First of all, it is really hard to train for something for 6 months straight (in my case) and then not be able to run for a few days. Being lazy and not running is one thing, not being able or allowed to run is way worse! I know it is only Tuesday but I took Sunday off (as always) and Monday too. Even tho I felt like I would have been ok doing a few miles, I decided to play it smart and went for a long walk instead. Luke’s foot is bothering him from the race so I didn’t go by myself this morning and I am absolutely regretting it now because it is supposed to be rainy ALL DAY LONG today – yuck! I’m starting to get stir crazy and antsy for a run – slow and short is fine, I just need to get out there and do it! I might just have to brave the rain showers tonight if they are not so bad – 30 minutes is all I need to calm down and get out of my head!
On top of not running for a few days, I feel a little lost. Training occupied my thoughts daily for the past 6 months – whether I was running that day or not. It is weird that the much anticipated half marathon has come and passed and now I’m just in limbo. It is a weird feeling – good because you know you’ve accomplished something, but it leaves you a little empty/confused/lost at first.
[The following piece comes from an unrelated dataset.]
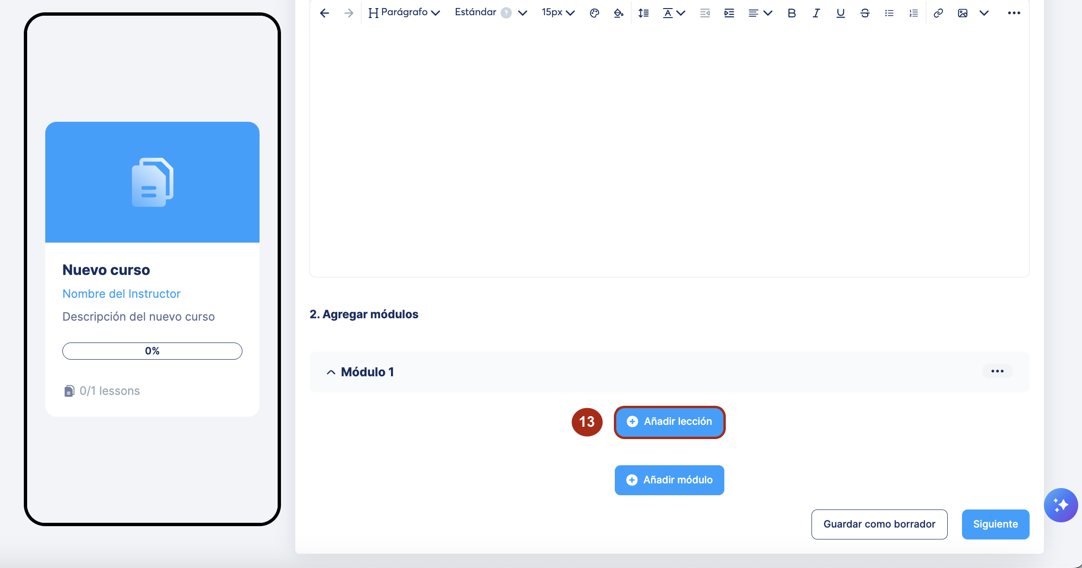Click the undo arrow in editor toolbar
This screenshot has height=568, width=1082.
(x=324, y=13)
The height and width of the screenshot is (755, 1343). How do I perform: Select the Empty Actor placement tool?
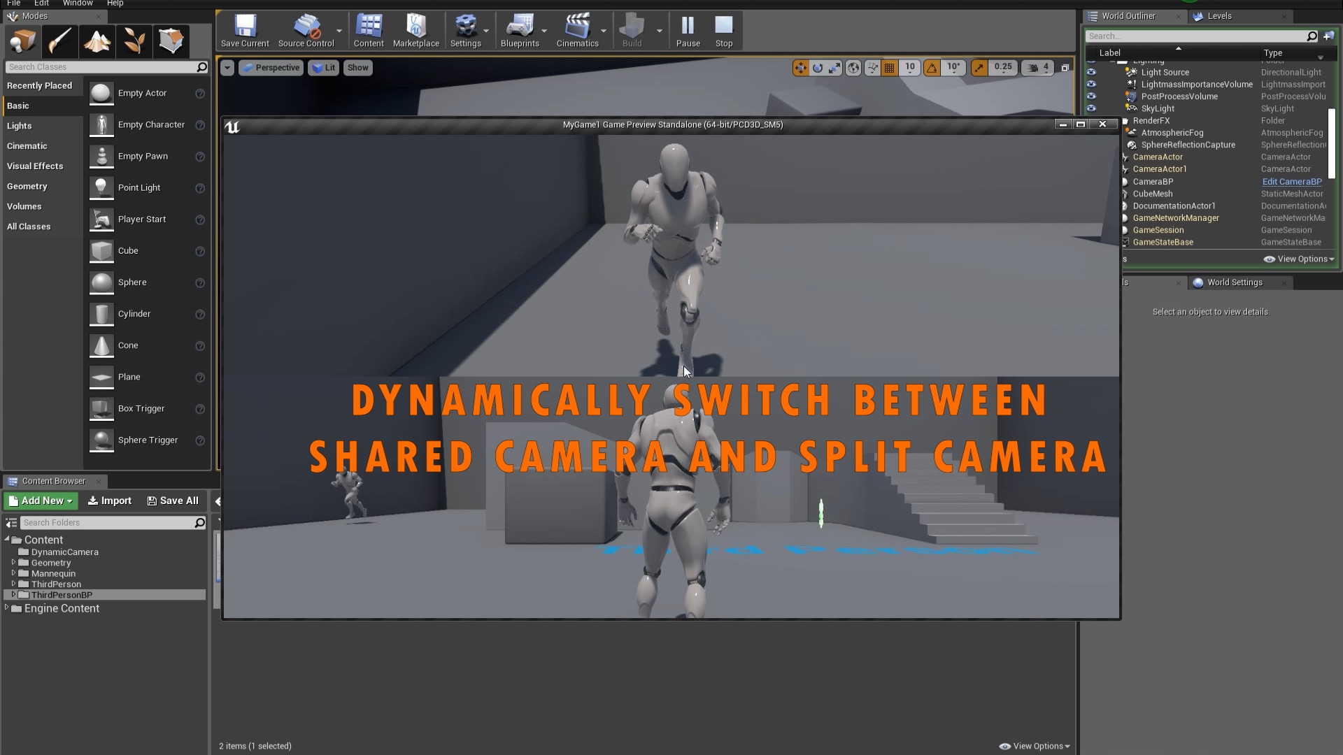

So what is the best thing to remedy the way I am feeling? Sign up for another race of course! Haha.
We have 9.5 weeks until the Rehoboth Beach half marathon and once I get running again this week, I’m setting my sights on that fast and flat race. We were so close to our goal time in PA with all those hills so I know we can hit 2:30 or under in December at Rehoboth. It is weird being at the beginning again tho – feels a little strange/uncomfortable but hopefully once I get back into the swing of things and get out there, those weird feelings will go away and I’ll be in comfortable training mode again.
You definitely don’t need to race to have a reason to run but I also kind of feel like I let myself down in PA and need to redeem myself in Rehoboth. Stupid right? It was my FIRST RACE EVER and I honestly do feel like we did a great job, especially with it being rolling hills the whole way with 2 huge hills in the middle. I couldn’t have asked for a better race in those conditions. Logically I know I should be super proud of myself and just be happy… but there is a nagging voice in the back of my head saying “booo!!!”
I’m not just insane tho, I swear lol - I think it is that last 5k that is messing with my head. It was such a difficult 3.1 miles and even tho I’ve definitely run that slow before, I kind of HATED that part of the race because I felt the minutes ticking over our time goal and had to walk sooooooooo much and it kind of soured the experience for me. Somehow that last 38 minutes is pushing the first 10 miles of fighting hills and winning out of my head and makes me feel like I failed somehow – even tho I finished and was under my 12 min/mile pace over all. *sigh* So annoying but sometimes you just can’t help the way you feel, even if it doesn’t make logical sense, so hopefully getting back out there and hitting the road tonight will help me to just get over it, be happy with my accomplishment, and look forward to the next one. If not… well… I’ll keep the whining to myself and just move on lol.